Ini Karamah Syaikh Abdul Qadir Al-Jilani yang Tak Masuk di Akal
Selasa, 03 November 2020 - 05:00 WIB
HIDUP Syaikh Abdul Qadir al-Jilani diwarnai kisah-kisah kesalehan serta karamahnya . Pembantu Syaikh Al-Jailani, Abu Abdillah Muhammad bin Abdul Fatah al-Harawi bercerita:
“Saya membantu Syaikh Abdul Qadir, selama 40 tahun. Bila salat subuh dengan wudhunya salat isya’. Jika ia berhadas segera berwudhu dan salat sunat dua rakaat. Setelah salat isya’ ia berkhalwat dan tidak ada seorangpun yang dapat menggangunya hingga terbit fajar. Beberapa kali khalifah datang ke rumahnya namun tak pernah berhasil menemuinya.”
Pernyataan Ibnu al-Fatah ini dikutip Imam al-Sya’roni dalam kitabnya yang berjudul Thabaqat al-Kubra. (
)
Selanjutnya Ibnu al-Fatah menceritakan: “Saya pernah bermalam di rumah Syaikh, dan saya melihat ia salat sunnat di awal malam dan berzikir hingga sepertiganya malam yang awal.
Kemudian ia membaca: Al-Muhithu (Dia-lah yang meliputi), Al-Rabbu (Dia-lah yang membimbing), Al-Syahidu (Dia-lah Dzat yang menyaksikan sehingga tak ada satu barangpun yang ghaib bagi-Nya), Al-Hasibu (Dia-lah Dzat yang mencukupi dan memperhatikan segala hal yang telah diciptakan-Nya, dengan seteliti-telitinya), Al-Fa’alu (Dia-lah Dzat yang maha mengerjakan), Al-Khaliqu (Dia-lah Dzat yang menciptakan segalanya), Al-Khalaqu (lihat : Al-Khaliqu), Al-Bari’u (Dia-lah yang merencanakan segala sesuatu sebelum terjadi), Al-Mushawwiru (Dia-lah menciptakan segala bentuk dan rupa).
Kemudian beliau salat dan membaca Al-Qur’an sampai habis sepertiganya malam yang kedua”. ( )

### Catatan:
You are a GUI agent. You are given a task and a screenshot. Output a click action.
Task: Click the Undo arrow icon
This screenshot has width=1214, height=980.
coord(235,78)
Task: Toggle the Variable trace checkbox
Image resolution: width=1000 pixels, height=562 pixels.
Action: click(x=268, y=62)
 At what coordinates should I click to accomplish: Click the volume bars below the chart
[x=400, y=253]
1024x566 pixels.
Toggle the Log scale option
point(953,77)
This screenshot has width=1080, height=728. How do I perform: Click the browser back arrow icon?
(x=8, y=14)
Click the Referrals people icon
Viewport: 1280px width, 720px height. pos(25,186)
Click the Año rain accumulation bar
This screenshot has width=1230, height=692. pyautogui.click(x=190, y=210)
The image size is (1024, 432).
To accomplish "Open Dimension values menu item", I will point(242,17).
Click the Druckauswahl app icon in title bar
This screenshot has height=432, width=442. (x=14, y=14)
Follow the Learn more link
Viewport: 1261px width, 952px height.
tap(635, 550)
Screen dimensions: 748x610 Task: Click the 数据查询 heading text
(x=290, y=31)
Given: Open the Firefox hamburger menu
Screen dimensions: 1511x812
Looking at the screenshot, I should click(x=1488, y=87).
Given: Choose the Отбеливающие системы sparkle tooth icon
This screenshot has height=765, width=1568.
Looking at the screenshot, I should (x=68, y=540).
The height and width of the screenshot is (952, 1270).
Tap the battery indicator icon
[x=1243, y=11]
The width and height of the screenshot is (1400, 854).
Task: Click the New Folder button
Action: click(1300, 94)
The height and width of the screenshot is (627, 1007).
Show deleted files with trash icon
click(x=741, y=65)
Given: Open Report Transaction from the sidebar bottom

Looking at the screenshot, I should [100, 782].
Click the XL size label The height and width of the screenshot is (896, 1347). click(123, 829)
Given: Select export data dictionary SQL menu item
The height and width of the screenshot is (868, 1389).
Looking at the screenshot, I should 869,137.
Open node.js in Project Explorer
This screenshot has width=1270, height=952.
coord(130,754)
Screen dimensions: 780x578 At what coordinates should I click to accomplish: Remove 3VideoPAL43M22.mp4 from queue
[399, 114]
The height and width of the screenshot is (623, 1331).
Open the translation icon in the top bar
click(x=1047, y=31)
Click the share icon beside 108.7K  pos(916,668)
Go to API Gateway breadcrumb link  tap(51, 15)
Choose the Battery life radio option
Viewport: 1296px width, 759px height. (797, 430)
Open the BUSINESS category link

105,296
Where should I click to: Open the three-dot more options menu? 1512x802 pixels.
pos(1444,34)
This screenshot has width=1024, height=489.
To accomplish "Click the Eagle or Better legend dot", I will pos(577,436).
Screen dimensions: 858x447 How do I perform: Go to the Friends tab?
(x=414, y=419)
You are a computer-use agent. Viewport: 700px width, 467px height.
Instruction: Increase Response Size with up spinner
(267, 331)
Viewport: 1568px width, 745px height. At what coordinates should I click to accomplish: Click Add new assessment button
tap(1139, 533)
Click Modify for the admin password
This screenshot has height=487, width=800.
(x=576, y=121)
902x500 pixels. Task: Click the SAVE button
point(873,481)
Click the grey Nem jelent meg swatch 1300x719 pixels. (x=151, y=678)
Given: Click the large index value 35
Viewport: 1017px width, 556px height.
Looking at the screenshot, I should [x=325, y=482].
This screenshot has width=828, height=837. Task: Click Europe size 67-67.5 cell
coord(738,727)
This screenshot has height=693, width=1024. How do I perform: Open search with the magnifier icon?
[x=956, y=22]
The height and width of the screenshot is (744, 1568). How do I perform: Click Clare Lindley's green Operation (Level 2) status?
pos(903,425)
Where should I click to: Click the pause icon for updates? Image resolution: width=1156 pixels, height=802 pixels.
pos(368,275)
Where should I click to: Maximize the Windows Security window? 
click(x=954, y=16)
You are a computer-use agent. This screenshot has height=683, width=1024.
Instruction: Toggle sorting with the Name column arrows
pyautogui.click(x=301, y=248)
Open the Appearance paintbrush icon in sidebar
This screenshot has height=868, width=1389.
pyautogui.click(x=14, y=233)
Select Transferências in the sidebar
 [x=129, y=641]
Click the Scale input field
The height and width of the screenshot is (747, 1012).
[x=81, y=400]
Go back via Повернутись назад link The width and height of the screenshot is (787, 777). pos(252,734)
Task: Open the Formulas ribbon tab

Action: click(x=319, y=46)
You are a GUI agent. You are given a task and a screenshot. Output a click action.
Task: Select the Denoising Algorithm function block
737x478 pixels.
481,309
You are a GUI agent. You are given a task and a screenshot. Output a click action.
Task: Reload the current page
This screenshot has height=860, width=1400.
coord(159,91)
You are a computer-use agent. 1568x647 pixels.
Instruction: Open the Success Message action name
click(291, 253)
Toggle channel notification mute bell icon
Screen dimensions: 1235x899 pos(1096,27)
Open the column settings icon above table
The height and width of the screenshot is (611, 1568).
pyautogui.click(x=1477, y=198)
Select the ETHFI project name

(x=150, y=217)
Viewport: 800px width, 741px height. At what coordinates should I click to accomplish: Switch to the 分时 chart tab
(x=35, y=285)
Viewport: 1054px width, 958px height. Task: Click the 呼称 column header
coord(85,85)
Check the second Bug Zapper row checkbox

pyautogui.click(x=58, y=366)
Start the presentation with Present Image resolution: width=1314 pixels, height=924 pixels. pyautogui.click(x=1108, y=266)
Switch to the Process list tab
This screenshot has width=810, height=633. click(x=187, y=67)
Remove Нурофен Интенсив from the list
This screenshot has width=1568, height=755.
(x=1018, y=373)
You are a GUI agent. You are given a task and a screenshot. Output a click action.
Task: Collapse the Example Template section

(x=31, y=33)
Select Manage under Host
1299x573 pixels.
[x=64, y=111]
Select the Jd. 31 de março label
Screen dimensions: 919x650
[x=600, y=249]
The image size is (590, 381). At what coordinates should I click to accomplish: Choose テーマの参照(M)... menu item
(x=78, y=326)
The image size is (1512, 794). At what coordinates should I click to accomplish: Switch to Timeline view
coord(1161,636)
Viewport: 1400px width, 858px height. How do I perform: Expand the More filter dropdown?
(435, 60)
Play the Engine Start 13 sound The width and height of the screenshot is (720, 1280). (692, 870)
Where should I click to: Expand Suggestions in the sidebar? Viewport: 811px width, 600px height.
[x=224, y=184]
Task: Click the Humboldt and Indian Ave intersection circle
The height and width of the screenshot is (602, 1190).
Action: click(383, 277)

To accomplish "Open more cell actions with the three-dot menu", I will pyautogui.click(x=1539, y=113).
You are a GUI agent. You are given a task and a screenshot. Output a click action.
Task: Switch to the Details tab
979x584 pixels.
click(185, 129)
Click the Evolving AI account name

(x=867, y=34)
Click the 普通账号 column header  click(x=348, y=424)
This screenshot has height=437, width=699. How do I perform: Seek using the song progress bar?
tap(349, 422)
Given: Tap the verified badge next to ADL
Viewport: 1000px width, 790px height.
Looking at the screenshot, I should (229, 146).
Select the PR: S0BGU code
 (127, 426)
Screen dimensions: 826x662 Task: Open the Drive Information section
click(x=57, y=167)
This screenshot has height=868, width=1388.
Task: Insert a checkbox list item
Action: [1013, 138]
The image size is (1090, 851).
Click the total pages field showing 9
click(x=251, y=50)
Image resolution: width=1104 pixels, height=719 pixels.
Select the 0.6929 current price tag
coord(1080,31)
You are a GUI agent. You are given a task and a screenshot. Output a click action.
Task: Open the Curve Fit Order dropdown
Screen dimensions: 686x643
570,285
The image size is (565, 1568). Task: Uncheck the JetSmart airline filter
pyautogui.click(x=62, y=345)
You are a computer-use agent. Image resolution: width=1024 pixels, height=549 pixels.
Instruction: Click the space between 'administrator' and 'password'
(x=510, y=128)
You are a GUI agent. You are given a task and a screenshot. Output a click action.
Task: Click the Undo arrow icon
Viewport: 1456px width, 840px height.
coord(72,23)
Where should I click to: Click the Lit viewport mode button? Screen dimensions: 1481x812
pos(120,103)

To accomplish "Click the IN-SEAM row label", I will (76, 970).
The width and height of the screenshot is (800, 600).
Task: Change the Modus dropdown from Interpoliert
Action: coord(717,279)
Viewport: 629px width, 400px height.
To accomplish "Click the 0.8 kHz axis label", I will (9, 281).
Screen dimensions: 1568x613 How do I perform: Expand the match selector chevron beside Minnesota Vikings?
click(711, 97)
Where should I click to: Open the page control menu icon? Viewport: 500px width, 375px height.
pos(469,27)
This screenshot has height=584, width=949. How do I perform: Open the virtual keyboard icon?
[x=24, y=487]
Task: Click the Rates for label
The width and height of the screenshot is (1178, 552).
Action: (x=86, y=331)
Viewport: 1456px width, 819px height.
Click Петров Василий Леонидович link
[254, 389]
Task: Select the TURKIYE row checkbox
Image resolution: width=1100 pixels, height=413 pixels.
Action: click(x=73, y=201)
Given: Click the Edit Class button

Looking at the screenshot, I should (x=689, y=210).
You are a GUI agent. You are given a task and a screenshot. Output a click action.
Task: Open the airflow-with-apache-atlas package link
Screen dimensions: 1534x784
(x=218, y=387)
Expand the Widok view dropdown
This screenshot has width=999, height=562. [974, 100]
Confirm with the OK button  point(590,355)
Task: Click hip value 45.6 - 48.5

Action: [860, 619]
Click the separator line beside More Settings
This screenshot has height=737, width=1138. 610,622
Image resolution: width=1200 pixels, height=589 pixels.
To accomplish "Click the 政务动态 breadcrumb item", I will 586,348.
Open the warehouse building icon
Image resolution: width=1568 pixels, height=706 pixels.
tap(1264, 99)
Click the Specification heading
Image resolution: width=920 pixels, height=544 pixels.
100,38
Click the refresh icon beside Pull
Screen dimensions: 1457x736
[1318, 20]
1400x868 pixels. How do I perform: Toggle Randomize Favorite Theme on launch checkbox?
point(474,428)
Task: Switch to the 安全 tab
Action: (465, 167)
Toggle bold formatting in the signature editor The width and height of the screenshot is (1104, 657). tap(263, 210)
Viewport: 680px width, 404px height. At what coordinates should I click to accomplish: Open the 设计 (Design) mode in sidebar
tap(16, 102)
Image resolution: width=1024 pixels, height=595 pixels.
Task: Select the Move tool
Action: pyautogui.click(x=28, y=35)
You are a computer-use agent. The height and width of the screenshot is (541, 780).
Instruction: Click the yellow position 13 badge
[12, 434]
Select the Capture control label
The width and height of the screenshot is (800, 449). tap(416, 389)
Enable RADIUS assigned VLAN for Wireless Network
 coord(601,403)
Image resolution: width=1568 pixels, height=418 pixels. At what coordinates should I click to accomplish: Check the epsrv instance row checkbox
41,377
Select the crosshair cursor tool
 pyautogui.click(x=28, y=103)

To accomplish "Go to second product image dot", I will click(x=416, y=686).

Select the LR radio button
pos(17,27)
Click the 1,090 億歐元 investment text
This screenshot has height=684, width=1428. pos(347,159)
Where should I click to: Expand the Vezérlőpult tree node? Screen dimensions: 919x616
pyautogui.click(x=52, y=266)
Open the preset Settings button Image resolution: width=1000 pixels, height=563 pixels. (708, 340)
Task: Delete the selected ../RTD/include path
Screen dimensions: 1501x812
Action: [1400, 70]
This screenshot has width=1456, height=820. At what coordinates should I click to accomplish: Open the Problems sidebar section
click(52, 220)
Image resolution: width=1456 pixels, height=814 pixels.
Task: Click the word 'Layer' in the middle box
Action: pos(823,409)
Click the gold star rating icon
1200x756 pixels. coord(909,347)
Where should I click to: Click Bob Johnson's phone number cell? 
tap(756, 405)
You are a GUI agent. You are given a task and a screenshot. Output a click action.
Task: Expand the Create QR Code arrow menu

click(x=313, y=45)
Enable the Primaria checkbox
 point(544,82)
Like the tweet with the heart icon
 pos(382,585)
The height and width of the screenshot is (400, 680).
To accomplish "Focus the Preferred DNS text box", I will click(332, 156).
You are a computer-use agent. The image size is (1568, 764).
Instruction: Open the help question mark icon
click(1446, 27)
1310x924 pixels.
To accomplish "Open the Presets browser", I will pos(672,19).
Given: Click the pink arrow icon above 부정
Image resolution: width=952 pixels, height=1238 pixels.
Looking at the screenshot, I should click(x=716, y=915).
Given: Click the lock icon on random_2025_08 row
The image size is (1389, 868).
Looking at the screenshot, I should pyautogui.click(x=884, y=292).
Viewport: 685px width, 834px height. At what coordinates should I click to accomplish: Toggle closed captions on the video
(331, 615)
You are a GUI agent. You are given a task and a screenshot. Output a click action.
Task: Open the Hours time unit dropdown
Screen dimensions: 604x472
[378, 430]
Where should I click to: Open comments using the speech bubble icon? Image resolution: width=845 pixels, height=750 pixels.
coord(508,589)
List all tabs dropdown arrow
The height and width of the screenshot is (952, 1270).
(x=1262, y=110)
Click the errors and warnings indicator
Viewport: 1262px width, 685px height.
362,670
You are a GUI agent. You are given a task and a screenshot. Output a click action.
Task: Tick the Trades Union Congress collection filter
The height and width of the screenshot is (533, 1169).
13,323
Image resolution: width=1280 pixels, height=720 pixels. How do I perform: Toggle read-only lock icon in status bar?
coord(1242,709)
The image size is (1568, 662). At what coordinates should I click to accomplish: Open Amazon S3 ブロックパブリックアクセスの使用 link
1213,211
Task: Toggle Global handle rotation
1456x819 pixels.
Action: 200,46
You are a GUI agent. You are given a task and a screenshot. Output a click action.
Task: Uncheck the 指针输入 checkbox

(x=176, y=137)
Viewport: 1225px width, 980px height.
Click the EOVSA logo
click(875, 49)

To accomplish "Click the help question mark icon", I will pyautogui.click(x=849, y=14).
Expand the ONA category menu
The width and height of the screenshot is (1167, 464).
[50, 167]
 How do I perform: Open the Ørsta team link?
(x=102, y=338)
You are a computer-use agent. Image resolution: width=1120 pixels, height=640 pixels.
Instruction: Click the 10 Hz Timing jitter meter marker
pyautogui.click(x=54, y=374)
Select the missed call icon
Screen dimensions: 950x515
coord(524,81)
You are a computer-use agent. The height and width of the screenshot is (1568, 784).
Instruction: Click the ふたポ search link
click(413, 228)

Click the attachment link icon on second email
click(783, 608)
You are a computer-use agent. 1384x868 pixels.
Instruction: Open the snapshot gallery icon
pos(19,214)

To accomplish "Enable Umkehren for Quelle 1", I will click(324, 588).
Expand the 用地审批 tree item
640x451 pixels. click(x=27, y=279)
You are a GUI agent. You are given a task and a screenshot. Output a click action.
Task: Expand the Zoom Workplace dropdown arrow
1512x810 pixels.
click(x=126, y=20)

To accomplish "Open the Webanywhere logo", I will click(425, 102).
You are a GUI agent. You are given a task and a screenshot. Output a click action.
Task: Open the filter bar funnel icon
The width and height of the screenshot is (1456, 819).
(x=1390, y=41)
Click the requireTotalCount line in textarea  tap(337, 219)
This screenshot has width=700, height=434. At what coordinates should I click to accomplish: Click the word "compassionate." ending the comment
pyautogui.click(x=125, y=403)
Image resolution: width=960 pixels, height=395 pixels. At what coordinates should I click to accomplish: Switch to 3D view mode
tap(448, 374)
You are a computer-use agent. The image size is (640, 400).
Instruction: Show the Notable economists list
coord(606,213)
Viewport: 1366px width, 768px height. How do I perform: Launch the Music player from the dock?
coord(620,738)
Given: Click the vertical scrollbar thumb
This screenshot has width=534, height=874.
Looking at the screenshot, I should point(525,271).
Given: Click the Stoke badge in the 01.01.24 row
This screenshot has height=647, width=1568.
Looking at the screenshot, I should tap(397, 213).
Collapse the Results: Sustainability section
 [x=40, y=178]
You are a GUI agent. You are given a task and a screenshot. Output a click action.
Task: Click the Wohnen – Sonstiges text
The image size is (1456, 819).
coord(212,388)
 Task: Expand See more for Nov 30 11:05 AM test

### Tugas Tertulis:
Lanjutkan teks tentang ibadah malam Syaikh Abdul Qadir al-Jilani mulai dari kalimat terakhirnya. Catatan di atas tidak diperlukan.

### Jawaban:
Sikapnya kepada Khalifah
Al-Jilani dikenal tidak mau mencari muka kepada kaum elit, baik kepada orang-orang kaya para pembesar kerajaan. Pernah suatu ketika ia didatangi oleh Khalifah , ia tidak langsung menemuinya tetapi ditinggalkan beberapa waktu dalam khalwatnya.
Diceritakan oleh Abdullah al-Mashalli bahwa pernah suatu ketika al-Mustanjid Billah salah seorang khalifah Abasiyah (555-566 H) datang ke rumah al-Jilani guna meminta nasehat. Ia meminta sesuatu yang bisa menentramkan hatinya, yaitu buah apel yang langka di tanah Irak . Lalu al-Jilani mengadahkan tangannya ke langit memohon kepada Allah, maka sekejap itupun dua buah apel tergenggam di tangannya. Maka diberikanlah sebuah untuk khalifah dan sebuah lagi untuk dirinya. ( )
Setelah apel dikupas dari tangan al-Jilani terciumlah bau harum dan manis tetapi anehnya kupasan khalifah tercium bau busuk dan penuh dengan ulat. Lalu khalifah terkejut seraya bertanya, "Kenapa begini wahai Syaikh?"
Beliau menjawab, "Ia busuk dan berulat karena dijamah oleh tangan seorang zalim dan ia harum dan wangi karena dijamah oleh seorang wali Allah."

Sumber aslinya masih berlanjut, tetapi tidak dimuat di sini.